When we as minister’s wives have negative voices creep in, we have two choices to make: believe the lies or live in the truth about what the Father thinks of us.

In ministry life, the voices that come to us must be filtered and sifted through God’s Word. From what we wear – to what we drive – to what we do in the church – to how our kids act. You and your family may be the topic of conversation of many. We should exercise discipline and refrain from behavior that asks for criticism, while keeping our eyes and focus on HIM and HIS personal calling for ultimate accountability.

Lysa Terkeurst says it well in Unglued.

“We are to park our minds on constructive thoughts, not destructive thoughts. . . thoughts that breathe life into us, not suck life from us.”
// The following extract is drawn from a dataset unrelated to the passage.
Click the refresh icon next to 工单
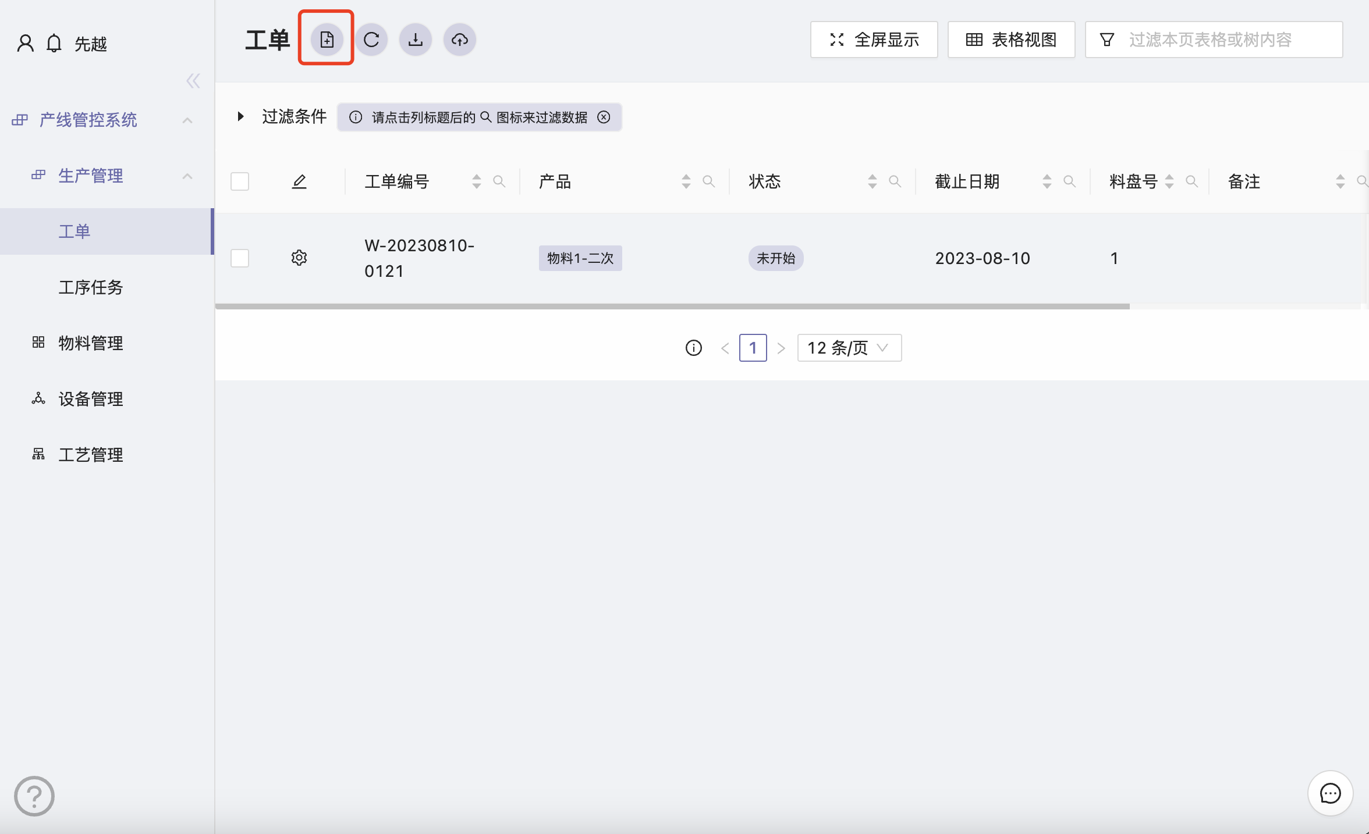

There are three questions Lysa suggests we can use to discipline our runaway thoughts, those “voices” we hear in our heads:

1.  “Did someone actually say this or am I making assumptions about what they’re thinking?”

We aren’t on other people’s minds nearly as much as we might think we are. Instead of allowing our thoughts to overtake us, whether in assumptions or despair, we can ask God to shine His truth into each situation. Philippians 4:6 invites us to choose prayer over worry in every situation. “Do not be anxious about anything, but in every situation, by prayer and petition, with thanksgiving, present your requests to God.”   

2. “Am I actively immersing myself in truth?”

Philippians 4:7 tells us that “the peace of God, which transcends all understanding would guard your heart and mind in Christ Jesus.” We must be women of the Word, or the negative voices inside our heads will eat us up!

3. “Are there situations or relationships that feed my insecurities?”

Whose approval are you seeking? Learn to discern. We cannot please everyone all of the time. Be honest before God and find security in Him alone and not in others. Overcome negative voices by remembering what God says about you. Philippians 4:8 is a place to park our minds:

“Finally brothers and sisters, whatever is true, whatever is noble, whatever is right, whatever is pure, whatever is lovely, whatever is admirable – if anything is
excellent or praiseworthy – think about such things.”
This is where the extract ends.